### WHAT IS BEING ASKED
Reproduce the lines starting at the one containing "Given: Expand the Exchange dropdown" and ending at the one containing "click(x=107, y=51)", substituting "Timeline" for "Sequence" and keeping everything else the same.

[Stored dataset items]

<<<<

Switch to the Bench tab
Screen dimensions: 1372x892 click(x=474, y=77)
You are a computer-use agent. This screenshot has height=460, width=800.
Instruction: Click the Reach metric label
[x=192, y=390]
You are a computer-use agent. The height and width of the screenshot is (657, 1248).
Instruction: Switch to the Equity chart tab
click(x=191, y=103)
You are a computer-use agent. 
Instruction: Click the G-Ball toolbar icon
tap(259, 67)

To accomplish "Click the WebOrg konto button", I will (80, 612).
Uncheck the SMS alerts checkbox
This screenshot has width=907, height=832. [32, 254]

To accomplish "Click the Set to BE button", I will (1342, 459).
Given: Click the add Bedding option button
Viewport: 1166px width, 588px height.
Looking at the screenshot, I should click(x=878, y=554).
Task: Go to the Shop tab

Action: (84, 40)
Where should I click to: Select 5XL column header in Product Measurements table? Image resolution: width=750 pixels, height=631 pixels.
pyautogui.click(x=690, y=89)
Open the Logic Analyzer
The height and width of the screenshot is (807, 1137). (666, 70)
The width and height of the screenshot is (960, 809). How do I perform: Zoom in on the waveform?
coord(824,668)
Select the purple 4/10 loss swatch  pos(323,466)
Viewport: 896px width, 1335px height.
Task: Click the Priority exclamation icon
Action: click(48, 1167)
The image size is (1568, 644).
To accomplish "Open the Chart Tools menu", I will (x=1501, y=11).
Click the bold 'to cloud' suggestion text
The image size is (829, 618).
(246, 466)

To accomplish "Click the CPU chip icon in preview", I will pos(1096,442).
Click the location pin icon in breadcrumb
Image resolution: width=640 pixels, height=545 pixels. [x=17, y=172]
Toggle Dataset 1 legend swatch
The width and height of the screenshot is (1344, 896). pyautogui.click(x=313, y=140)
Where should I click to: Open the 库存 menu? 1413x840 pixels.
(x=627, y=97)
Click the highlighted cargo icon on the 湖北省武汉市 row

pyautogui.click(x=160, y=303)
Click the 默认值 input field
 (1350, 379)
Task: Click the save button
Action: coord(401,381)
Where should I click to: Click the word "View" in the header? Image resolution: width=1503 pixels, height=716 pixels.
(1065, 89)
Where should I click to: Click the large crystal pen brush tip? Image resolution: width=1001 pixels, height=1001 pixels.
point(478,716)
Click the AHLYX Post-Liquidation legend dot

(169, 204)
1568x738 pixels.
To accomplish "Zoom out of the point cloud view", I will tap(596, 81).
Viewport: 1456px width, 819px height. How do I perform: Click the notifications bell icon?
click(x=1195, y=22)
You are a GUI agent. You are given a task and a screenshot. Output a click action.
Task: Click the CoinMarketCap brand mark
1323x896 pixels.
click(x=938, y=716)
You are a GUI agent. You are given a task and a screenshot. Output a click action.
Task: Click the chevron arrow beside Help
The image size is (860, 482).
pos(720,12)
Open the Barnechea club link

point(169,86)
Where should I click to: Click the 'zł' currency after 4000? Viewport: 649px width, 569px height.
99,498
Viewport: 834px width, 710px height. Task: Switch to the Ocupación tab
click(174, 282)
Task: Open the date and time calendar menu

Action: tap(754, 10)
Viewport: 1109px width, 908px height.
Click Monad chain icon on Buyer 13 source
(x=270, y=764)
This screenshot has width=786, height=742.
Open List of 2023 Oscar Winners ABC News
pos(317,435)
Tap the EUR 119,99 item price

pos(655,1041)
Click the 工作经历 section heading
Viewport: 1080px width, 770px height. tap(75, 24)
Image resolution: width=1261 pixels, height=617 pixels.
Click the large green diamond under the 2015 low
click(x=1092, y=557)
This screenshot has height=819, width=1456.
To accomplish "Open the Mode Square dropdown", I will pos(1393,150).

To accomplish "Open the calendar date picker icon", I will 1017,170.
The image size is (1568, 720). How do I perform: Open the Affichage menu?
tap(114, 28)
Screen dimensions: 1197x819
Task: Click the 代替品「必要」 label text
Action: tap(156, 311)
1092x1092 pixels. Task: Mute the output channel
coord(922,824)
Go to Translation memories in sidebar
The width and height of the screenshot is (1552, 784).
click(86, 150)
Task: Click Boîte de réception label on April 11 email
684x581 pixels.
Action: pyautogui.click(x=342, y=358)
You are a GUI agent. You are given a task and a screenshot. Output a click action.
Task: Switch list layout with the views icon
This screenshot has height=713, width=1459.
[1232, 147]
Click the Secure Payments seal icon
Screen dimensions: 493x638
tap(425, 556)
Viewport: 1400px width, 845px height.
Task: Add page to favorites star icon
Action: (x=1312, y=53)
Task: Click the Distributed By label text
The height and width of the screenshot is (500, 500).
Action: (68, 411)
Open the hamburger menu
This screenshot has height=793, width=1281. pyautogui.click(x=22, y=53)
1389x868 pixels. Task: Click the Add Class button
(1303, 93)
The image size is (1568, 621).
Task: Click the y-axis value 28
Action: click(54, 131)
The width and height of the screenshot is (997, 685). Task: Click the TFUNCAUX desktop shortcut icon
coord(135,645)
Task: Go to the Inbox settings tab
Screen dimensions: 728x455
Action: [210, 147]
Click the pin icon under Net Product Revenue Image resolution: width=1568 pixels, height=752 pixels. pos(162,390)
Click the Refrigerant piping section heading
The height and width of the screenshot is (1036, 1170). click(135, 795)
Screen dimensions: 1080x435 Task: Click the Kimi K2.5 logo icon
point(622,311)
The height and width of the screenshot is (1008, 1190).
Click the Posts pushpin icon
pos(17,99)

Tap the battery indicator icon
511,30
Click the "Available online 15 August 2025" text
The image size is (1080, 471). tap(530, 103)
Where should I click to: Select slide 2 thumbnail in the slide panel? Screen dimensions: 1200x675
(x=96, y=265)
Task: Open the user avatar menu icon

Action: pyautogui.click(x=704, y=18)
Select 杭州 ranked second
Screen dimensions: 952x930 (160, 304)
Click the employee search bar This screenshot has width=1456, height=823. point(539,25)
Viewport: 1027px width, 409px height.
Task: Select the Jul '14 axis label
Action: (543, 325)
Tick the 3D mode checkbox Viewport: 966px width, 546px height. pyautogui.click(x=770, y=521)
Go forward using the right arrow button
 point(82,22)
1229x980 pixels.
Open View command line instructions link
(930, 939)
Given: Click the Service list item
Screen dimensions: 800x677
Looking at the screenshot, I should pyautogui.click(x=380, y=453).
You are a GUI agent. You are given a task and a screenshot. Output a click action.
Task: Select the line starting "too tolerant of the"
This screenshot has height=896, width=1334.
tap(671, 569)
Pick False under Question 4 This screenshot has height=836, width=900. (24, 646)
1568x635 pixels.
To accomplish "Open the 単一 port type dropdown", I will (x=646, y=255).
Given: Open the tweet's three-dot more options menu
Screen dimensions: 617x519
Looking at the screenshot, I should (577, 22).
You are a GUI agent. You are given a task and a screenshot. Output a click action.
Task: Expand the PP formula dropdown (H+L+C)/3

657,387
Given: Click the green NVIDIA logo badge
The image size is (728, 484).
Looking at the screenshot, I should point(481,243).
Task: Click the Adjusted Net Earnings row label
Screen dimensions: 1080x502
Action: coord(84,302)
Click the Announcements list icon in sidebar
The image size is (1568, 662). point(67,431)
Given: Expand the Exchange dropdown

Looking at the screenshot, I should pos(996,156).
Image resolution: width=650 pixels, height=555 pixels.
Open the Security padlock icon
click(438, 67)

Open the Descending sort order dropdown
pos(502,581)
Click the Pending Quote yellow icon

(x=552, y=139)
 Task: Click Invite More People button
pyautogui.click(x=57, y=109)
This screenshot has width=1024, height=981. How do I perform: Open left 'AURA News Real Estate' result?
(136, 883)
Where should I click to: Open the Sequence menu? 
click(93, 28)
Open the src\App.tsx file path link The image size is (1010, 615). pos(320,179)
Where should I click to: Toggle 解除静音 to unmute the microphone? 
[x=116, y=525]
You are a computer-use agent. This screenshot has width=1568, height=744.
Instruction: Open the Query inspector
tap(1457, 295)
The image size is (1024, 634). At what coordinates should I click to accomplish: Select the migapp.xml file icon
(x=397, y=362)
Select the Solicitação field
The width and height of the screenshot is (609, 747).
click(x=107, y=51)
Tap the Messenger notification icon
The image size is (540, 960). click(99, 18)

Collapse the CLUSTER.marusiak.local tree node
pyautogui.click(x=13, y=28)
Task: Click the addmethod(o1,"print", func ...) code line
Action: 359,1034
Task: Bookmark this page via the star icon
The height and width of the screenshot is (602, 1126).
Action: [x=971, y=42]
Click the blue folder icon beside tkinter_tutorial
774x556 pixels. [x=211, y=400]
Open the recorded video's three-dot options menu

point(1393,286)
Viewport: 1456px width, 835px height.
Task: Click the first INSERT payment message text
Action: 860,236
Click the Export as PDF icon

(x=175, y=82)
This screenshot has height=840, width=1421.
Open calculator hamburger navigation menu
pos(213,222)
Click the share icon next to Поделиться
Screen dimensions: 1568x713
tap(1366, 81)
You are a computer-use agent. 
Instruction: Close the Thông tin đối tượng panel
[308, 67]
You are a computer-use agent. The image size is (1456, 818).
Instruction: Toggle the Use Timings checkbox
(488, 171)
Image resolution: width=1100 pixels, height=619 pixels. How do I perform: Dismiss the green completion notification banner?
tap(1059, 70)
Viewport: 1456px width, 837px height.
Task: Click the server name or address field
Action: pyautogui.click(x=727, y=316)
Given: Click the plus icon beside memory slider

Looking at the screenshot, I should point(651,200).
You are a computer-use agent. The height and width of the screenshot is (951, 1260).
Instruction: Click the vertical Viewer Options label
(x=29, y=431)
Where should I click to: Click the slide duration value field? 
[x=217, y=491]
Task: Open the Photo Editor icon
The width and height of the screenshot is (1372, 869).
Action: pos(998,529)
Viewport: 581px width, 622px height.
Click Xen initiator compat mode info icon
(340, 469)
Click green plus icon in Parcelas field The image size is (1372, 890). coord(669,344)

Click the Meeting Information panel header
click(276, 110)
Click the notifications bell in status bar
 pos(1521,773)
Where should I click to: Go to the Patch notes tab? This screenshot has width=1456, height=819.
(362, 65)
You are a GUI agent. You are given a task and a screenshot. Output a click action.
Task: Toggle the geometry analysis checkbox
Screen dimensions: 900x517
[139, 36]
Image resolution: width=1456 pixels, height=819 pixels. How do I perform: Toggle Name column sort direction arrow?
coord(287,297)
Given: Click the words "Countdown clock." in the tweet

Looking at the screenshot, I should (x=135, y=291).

>>>>

### FINISHED ANSWER
Given: Expand the Exchange dropdown

Looking at the screenshot, I should pos(996,156).
Image resolution: width=650 pixels, height=555 pixels.
Open the Security padlock icon
click(438, 67)

Open the Descending sort order dropdown
pos(502,581)
Click the Pending Quote yellow icon

(x=552, y=139)
 Task: Click Invite More People button
pyautogui.click(x=57, y=109)
This screenshot has width=1024, height=981. How do I perform: Open left 'AURA News Real Estate' result?
(136, 883)
Where should I click to: Open the Timeline menu? 
click(93, 28)
Open the src\App.tsx file path link The image size is (1010, 615). pos(320,179)
Where should I click to: Toggle 解除静音 to unmute the microphone? 
[x=116, y=525]
You are a computer-use agent. This screenshot has width=1568, height=744.
Instruction: Open the Query inspector
tap(1457, 295)
The image size is (1024, 634). At what coordinates should I click to accomplish: Select the migapp.xml file icon
(x=397, y=362)
Select the Solicitação field
The width and height of the screenshot is (609, 747).
click(x=107, y=51)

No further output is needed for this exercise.